What Does This Mean?
The world is extremely complex, and the more we know the more we are aware of what we don’t know. Mystery is the acknowledgment that there are things in all areas of life—including science—that we do not fully understand or that still provoke a sense of wonder even when we have seen something of how they work. Scientists such as Albert Einstein and Max Planck said that science comes up against the mystery of the universe.
Science cannot solve the ultimate mystery of nature. And that is because, in the last analysis, we ourselves are a part of the mystery that we are trying to solve. Max Planck
The most beautiful thing we can experience is the mysterious. It is the source of all true art and science. He to whom this emotion is a stranger, who can no longer pause to wonder and stand rapt in awe, is as good as dead: his eyes are closed. Albert Einstein
In the Bible this mystery and depth are acknowledged: there are some things we cannot understand fully. We can speak intelligently about the doctrines of the Christian faith, but faith and experience of God stretch beyond this, and most doctrines end in mystery (Romans 11:33-34).
Reductionism is a way of understanding and explaining complicated things by reducing them to their parts. It can (but does not have to) result in the mistaken idea that we can explain everything in simple terms. But the world is too deep and complex for that.

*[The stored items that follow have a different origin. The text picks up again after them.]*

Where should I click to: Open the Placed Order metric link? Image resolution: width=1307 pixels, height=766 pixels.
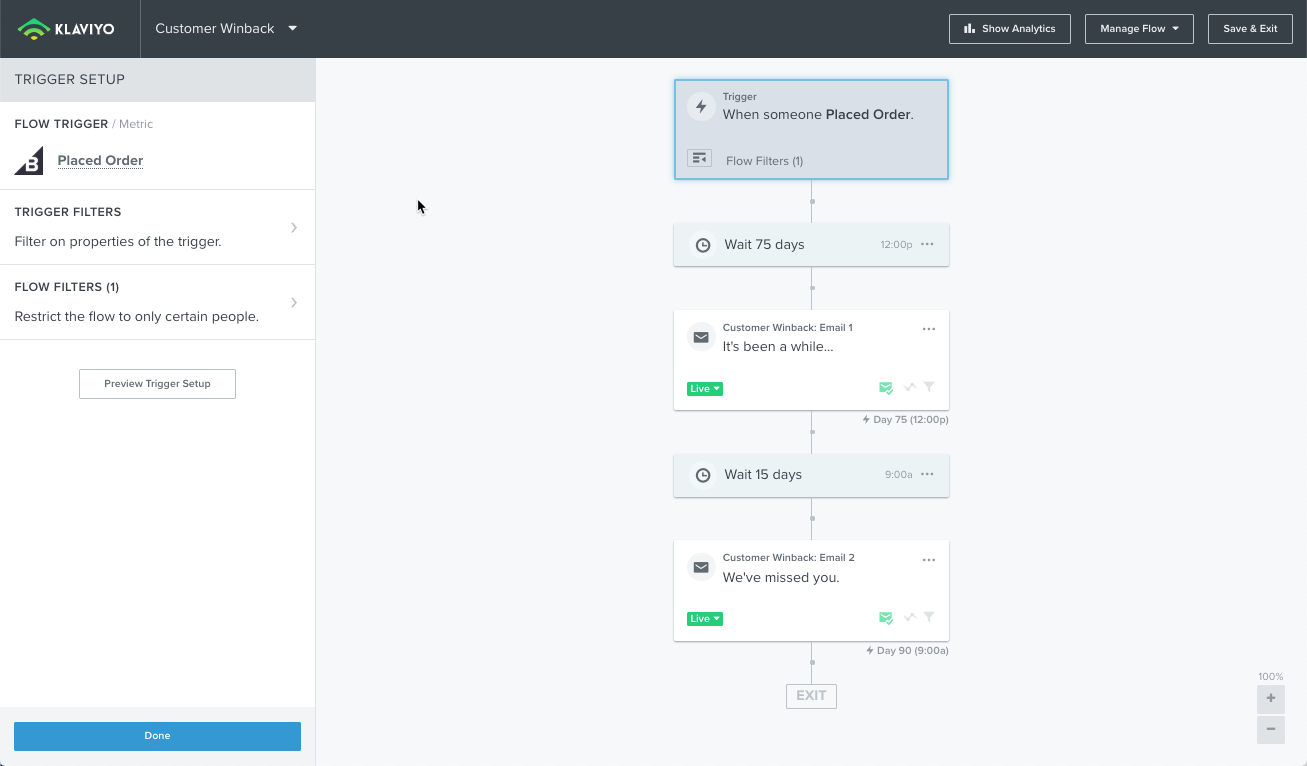click(100, 161)
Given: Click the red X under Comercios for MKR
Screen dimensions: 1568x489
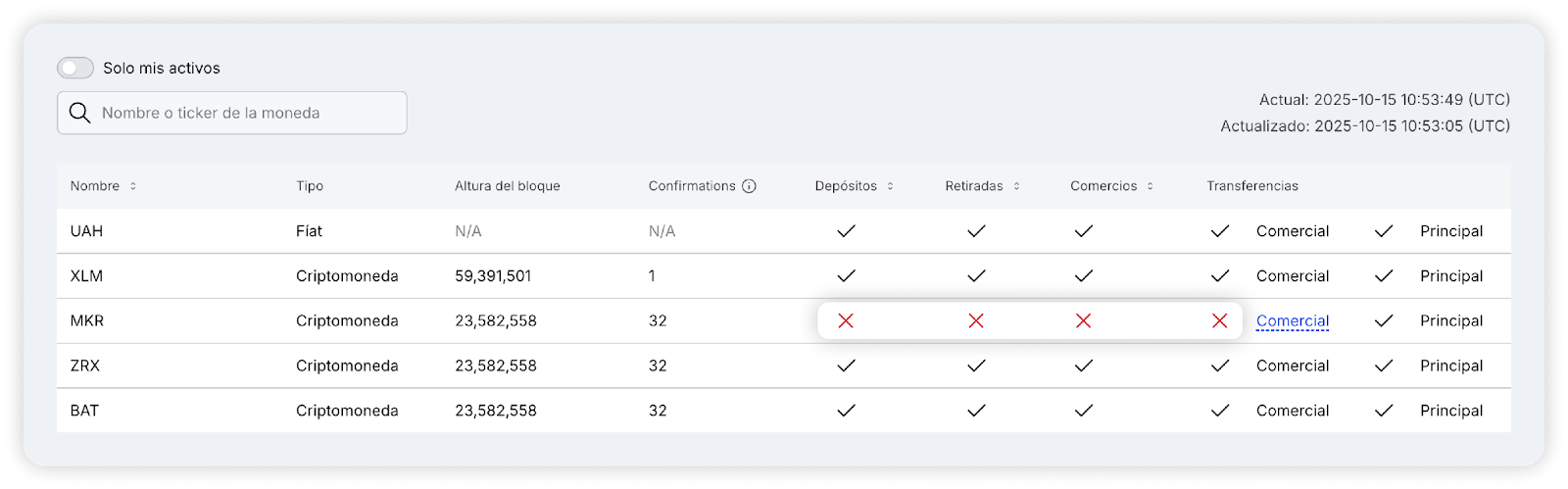Looking at the screenshot, I should [1083, 320].
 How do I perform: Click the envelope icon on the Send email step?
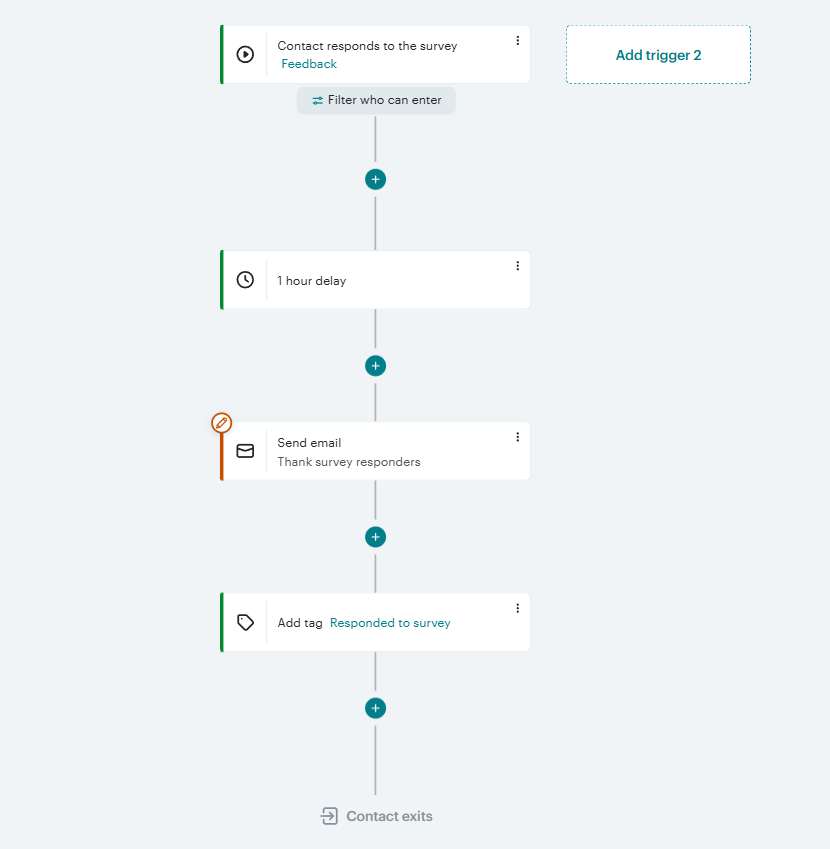pos(245,451)
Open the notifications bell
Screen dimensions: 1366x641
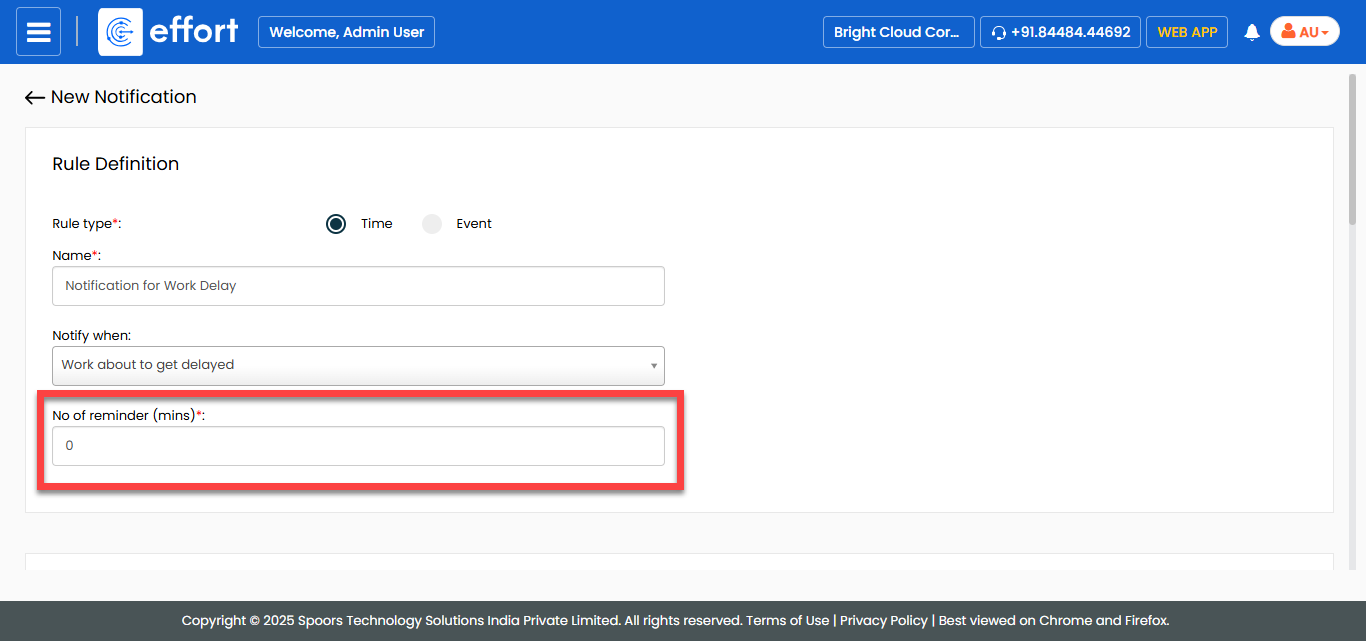tap(1251, 33)
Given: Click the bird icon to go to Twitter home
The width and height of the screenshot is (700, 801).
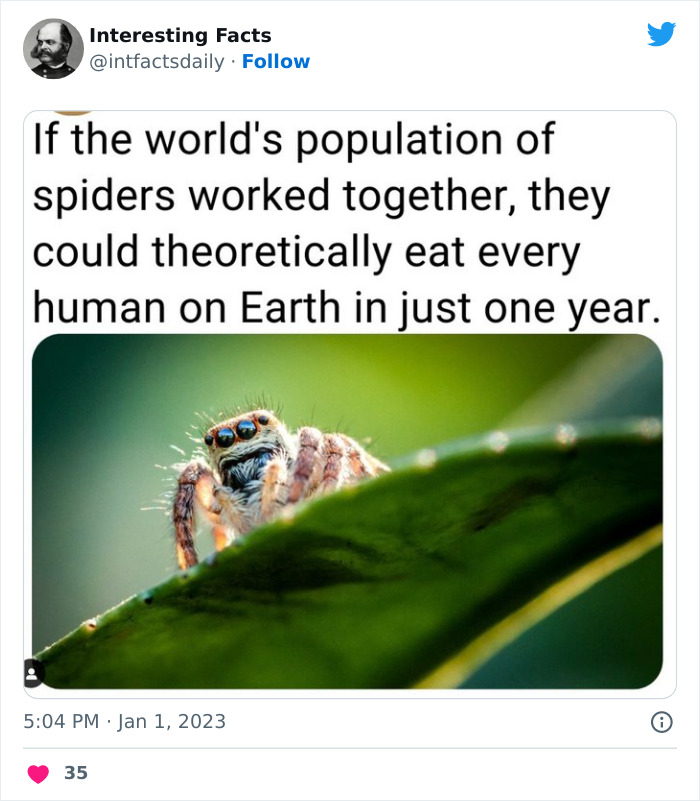Looking at the screenshot, I should point(663,33).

Reductionism can lead to undervaluing, and students can end up thinking that human beings are “nothing but chemicals,” that sex is “nothing but bodies,” or that the materials of nature are “nothing but natural resources.” To be able to name, classify, label, or put to pragmatic use does not mean we have understood the true nature of something. To quote Aristotle, “The whole is more than the sum of its parts.” It is very easy to accidentally lose the mystery in life by using analytical exercises in isolation and unintentionally leave students feeling that this is all there is to it.
We say nothing essential about the cathedral when we speak of its stones. We say nothing essential about Man when we seek to define him by the qualities of men. Antoine de Saint-Exupery
What Does This Mean in School?
There is a lot of naming, labeling, classifying, and analyzing that happens in education, and this is helpful, but appreciating a poem is more than analyzing its words, structures, and techniques. Understanding a flower is more than labeling its parts. We can guard against reductionism and foster wonder
- by balancing analytical/naming exercises with fuller experiences (students can label the parts of a flower with a real one on their desks; a display can include both diagrams and images of flowers and attend to what flowers can mean in certain circumstances, such as “I love you” or “We remember”);
- by presenting things in ways that bring out their beauty and mystery, not just their properties and uses; and
- by explicitly raising awareness of reductionism (is a Van Gogh really just chemicals on canvas?).
Think of a lesson or unit that involves labeling or analyzing parts. How could the teaching and learning be planned to give a fuller experience? In a science lesson on labeling the parts of a human being, for example, you could display photographs or portraits of people.